Retirement age is the point at which a person becomes eligible to receive state pension benefits. It is one of the most closely watched figures in any country's social policy — because it directly affects how long you work, how much pension you receive, and how you plan your financial future.
Globally, retirement ages vary widely. In the United States, the full retirement age is 67 for those born after 1960. In France, it was raised to 64 in 2023 after significant public debate. Germany is gradually moving toward 67. The OECD average normal retirement age across member countries currently sits at around 64.4 years for women and 64.7 years for men — though many countries are legislating increases toward 65, 66, or even 67 by the 2030s.
In Europe specifically, the trend is clear: retirement ages are rising. According to the OECD's Pensions at a 2025 report, the average effective age of labour market exit is 63.6 years for women and 64.7 years for men — meaning many people still leave work before the official retirement age. Switzerland, however, is moving in a different direction: standardising and slightly raising its retirement age while adding more flexibility around when and how you draw your pension.

Swiss Retirement Age in 2026: The Current Rules

As of 2026, the official retirement age — now called the "reference age" (Referenzalter / âge de référence) — in Switzerland is 65 for men. For women, it is in the process of being raised to 65 through a phased reform.
Here is where things stand right now:
  • Men: Reference age is 65 (unchanged)
  • Women born in 1962: Reference age is 64 years and 6 months (as of 2026)
  • Women born in 1963: Reference age will be 64 years and 9 months (from 2027)
  • Women born in 1964 or later: Reference age will be 65 (from 2028 onward)
  • Women born in 1960 or earlier: Retired at 64 under the old rules — no change applies
This phased increase is part of the AHV 21 reform (known in French as AVS 21), which Swiss voters approved in September 2022. The reform came into force on 1 January 2024, with the gradual increase in women's reference age beginning in 2025.

Why Was the Retirement Age for Women Changed?

## Raw data:
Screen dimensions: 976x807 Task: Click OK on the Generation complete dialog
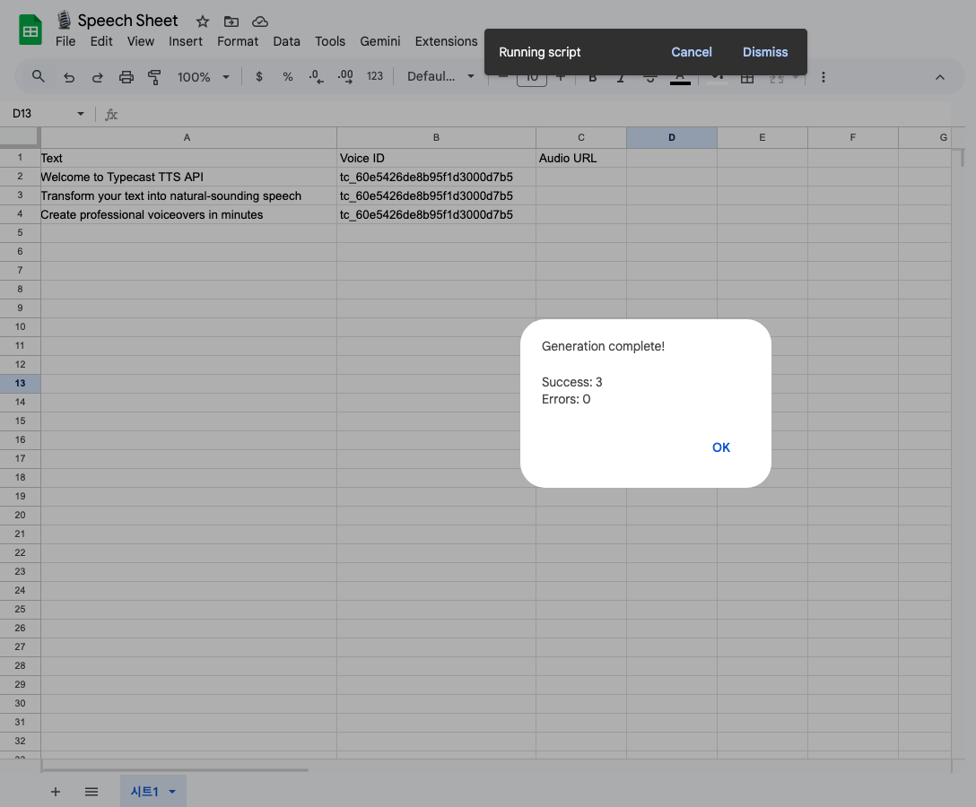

## Your tasks:
A. Answer these questions using the text on retirement age:
(i) In what year did France raise its retirement age to 64?
(ii) What is the Swiss reference age for women born in 1963, and from what year does it apply?
(iii) When did Swiss voters approve the AHV 21 reform?
B. Summarize the text on retirement age in two sentences.

## Answers for the exercise:
A.
(i) 2023
(ii) 64 years and 9 months, from 2027
(iii) September 2022

B. Retirement ages differ widely around the world and are rising in Europe, with OECD averages of about 64.4 for women and 64.7 for men, although many people still stop working before the official age. In Switzerland the reference age stays at 65 for men, while the AHV 21 reform, which voters approved in September 2022, is raising women's reference age from 64 to 65 in steps, reaching 65 in 2028.